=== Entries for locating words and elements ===
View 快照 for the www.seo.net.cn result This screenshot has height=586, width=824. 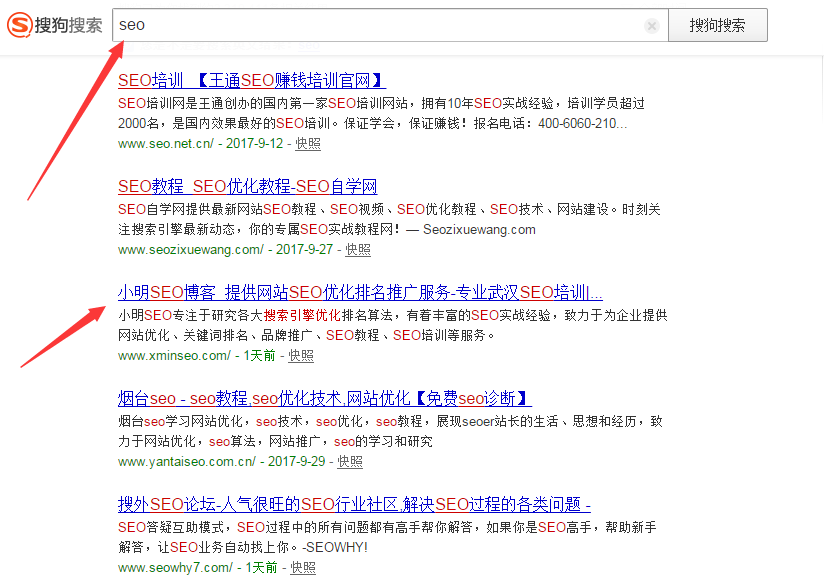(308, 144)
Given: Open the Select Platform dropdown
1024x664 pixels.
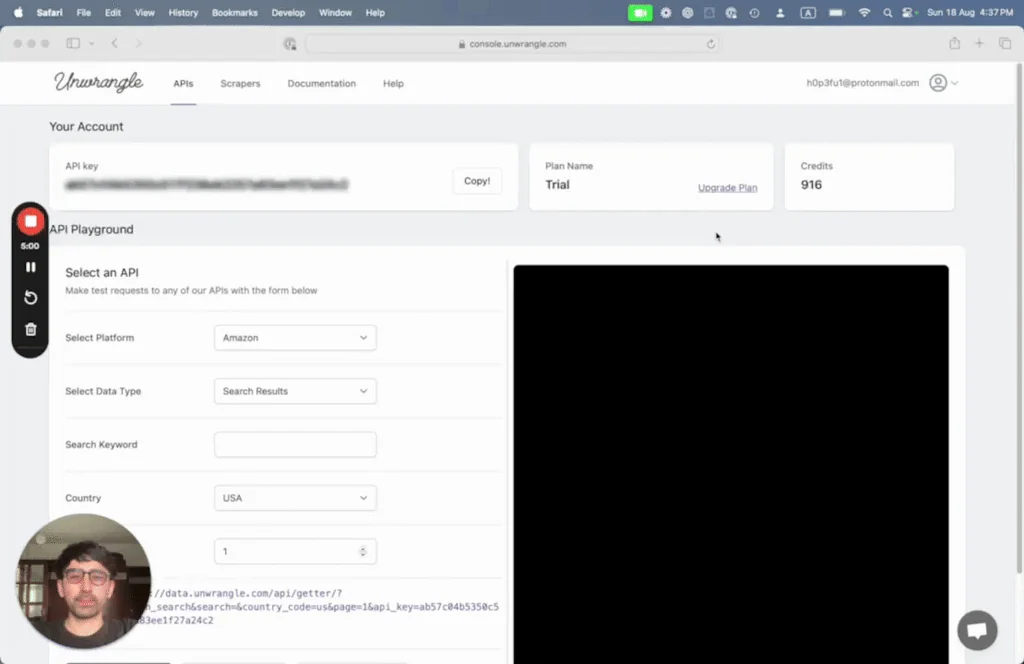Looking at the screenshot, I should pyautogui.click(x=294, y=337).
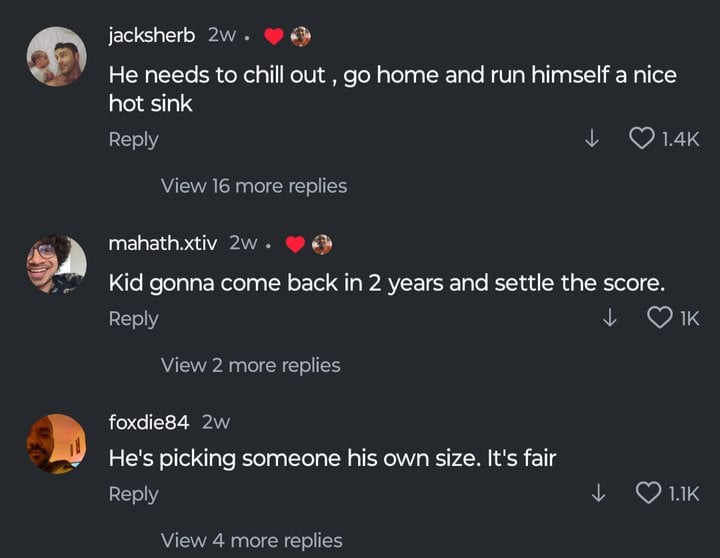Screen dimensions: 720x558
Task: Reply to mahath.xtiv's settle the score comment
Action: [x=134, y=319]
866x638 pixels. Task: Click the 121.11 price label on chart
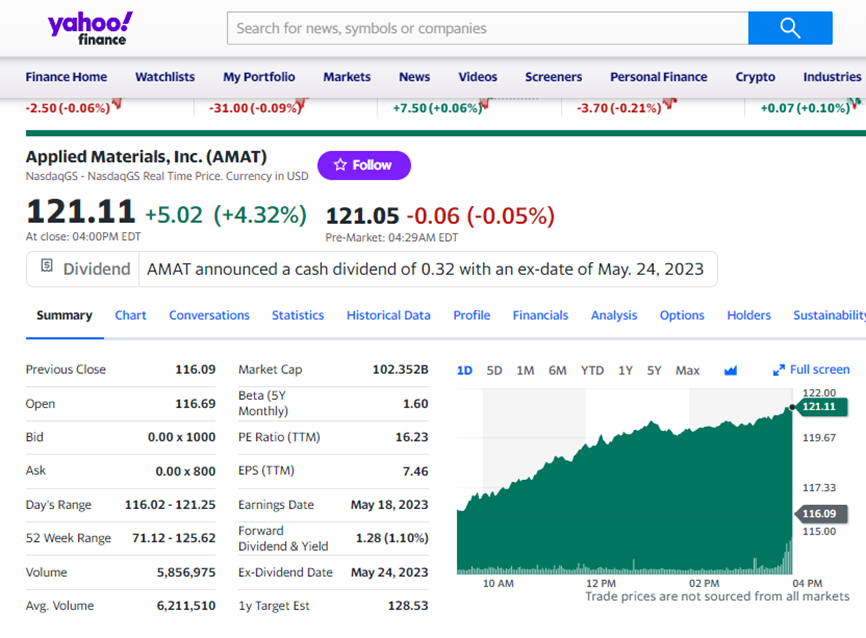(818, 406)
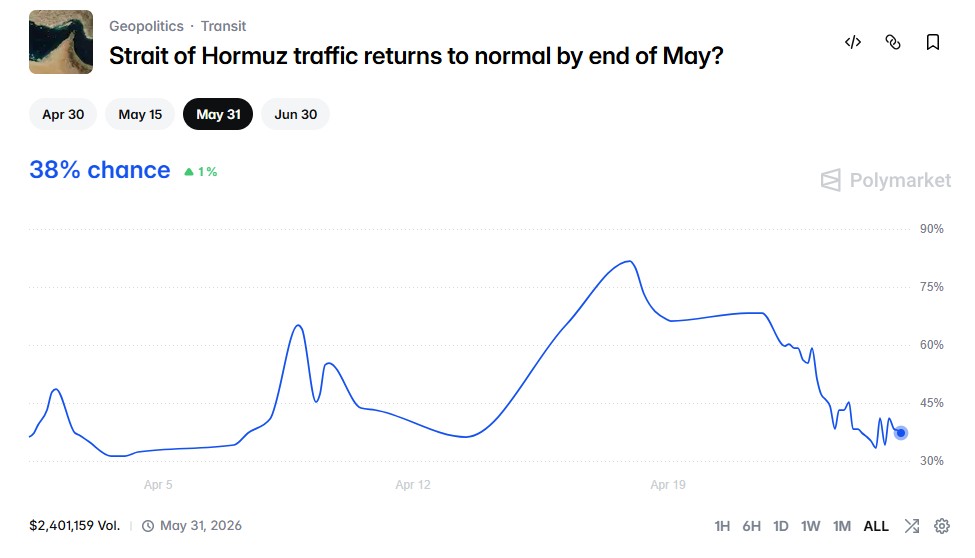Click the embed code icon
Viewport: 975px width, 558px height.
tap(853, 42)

=== What is being asked ===
Rename "price label" to "price marker" in the records from the line with "866x638 pixels. Task: Click" through the end of the records, changing nothing else. Give only those lines, and leave the pictures out of your answer.

=== Solution to this exercise ===
866x638 pixels. Task: Click the 121.11 price marker on chart
(818, 406)
Click the embed code icon
Viewport: 975px width, 558px height.
tap(853, 42)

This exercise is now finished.